TASK INSTRUCTIONS ::
Beginning with the first entry, print all the records exactly.
═════ DATA PROVIDED
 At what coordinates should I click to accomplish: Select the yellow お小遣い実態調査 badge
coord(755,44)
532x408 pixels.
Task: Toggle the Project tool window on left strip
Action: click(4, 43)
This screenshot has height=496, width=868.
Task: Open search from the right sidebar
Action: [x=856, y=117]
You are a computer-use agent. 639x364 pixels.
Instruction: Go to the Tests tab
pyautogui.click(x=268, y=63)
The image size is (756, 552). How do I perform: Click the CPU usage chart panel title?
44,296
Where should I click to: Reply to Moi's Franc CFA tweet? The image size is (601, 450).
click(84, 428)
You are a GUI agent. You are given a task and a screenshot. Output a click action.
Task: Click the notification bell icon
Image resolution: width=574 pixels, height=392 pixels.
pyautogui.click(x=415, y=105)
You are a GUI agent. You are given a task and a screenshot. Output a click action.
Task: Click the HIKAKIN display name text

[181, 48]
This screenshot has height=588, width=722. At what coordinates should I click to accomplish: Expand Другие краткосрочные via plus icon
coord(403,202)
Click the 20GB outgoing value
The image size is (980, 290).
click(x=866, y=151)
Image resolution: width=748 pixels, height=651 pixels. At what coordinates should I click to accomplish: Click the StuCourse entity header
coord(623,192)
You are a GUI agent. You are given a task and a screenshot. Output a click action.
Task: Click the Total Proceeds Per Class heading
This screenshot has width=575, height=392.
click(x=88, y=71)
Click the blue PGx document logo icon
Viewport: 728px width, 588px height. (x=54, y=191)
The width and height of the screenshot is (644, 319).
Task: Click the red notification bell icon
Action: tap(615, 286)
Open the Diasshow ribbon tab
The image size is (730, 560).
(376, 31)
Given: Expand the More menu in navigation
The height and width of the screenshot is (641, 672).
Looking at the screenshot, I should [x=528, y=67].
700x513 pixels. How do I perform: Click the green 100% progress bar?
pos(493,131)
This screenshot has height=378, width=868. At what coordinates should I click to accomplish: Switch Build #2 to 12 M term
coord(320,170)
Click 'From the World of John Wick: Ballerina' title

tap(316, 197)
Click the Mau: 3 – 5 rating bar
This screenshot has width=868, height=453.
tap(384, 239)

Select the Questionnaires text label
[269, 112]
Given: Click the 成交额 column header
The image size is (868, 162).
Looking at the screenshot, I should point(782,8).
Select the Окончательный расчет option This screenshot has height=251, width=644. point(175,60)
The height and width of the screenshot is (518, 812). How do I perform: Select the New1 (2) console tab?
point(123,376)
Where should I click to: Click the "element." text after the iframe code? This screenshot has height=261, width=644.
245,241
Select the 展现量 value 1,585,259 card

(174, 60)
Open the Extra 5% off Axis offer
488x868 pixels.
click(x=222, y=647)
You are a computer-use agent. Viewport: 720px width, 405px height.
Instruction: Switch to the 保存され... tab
══════════
ANSWER TO THE EXERCISE ::
 At what coordinates should I click to accomplish: Select the yellow お小遣い実態調査 badge
coord(755,44)
532x408 pixels.
Task: Toggle the Project tool window on left strip
Action: click(4, 43)
This screenshot has height=496, width=868.
Task: Open search from the right sidebar
Action: [x=856, y=117]
You are a computer-use agent. 639x364 pixels.
Instruction: Go to the Tests tab
pyautogui.click(x=268, y=63)
The image size is (756, 552). How do I perform: Click the CPU usage chart panel title?
44,296
Where should I click to: Reply to Moi's Franc CFA tweet? The image size is (601, 450).
click(84, 428)
You are a GUI agent. You are given a task and a screenshot. Output a click action.
Task: Click the notification bell icon
Image resolution: width=574 pixels, height=392 pixels.
pyautogui.click(x=415, y=105)
You are a GUI agent. You are given a task and a screenshot. Output a click action.
Task: Click the HIKAKIN display name text

[181, 48]
This screenshot has height=588, width=722. At what coordinates should I click to accomplish: Expand Другие краткосрочные via plus icon
coord(403,202)
Click the 20GB outgoing value
The image size is (980, 290).
click(x=866, y=151)
Image resolution: width=748 pixels, height=651 pixels. At what coordinates should I click to accomplish: Click the StuCourse entity header
coord(623,192)
You are a GUI agent. You are given a task and a screenshot. Output a click action.
Task: Click the Total Proceeds Per Class heading
This screenshot has width=575, height=392.
click(x=88, y=71)
Click the blue PGx document logo icon
Viewport: 728px width, 588px height. (x=54, y=191)
The width and height of the screenshot is (644, 319).
Task: Click the red notification bell icon
Action: tap(615, 286)
Open the Diasshow ribbon tab
The image size is (730, 560).
(376, 31)
Given: Expand the More menu in navigation
The height and width of the screenshot is (641, 672).
Looking at the screenshot, I should [x=528, y=67].
700x513 pixels. How do I perform: Click the green 100% progress bar?
pos(493,131)
This screenshot has height=378, width=868. At what coordinates should I click to accomplish: Switch Build #2 to 12 M term
coord(320,170)
Click 'From the World of John Wick: Ballerina' title

tap(316, 197)
Click the Mau: 3 – 5 rating bar
This screenshot has width=868, height=453.
tap(384, 239)

Select the Questionnaires text label
[269, 112]
Given: Click the 成交额 column header
The image size is (868, 162).
Looking at the screenshot, I should point(782,8).
Select the Окончательный расчет option This screenshot has height=251, width=644. point(175,60)
The height and width of the screenshot is (518, 812). How do I perform: Select the New1 (2) console tab?
point(123,376)
Where should I click to: Click the "element." text after the iframe code? This screenshot has height=261, width=644.
245,241
Select the 展现量 value 1,585,259 card

(174, 60)
Open the Extra 5% off Axis offer
488x868 pixels.
click(x=222, y=647)
You are a computer-use agent. Viewport: 720px width, 405px height.
Instruction: Switch to the 保存され... tab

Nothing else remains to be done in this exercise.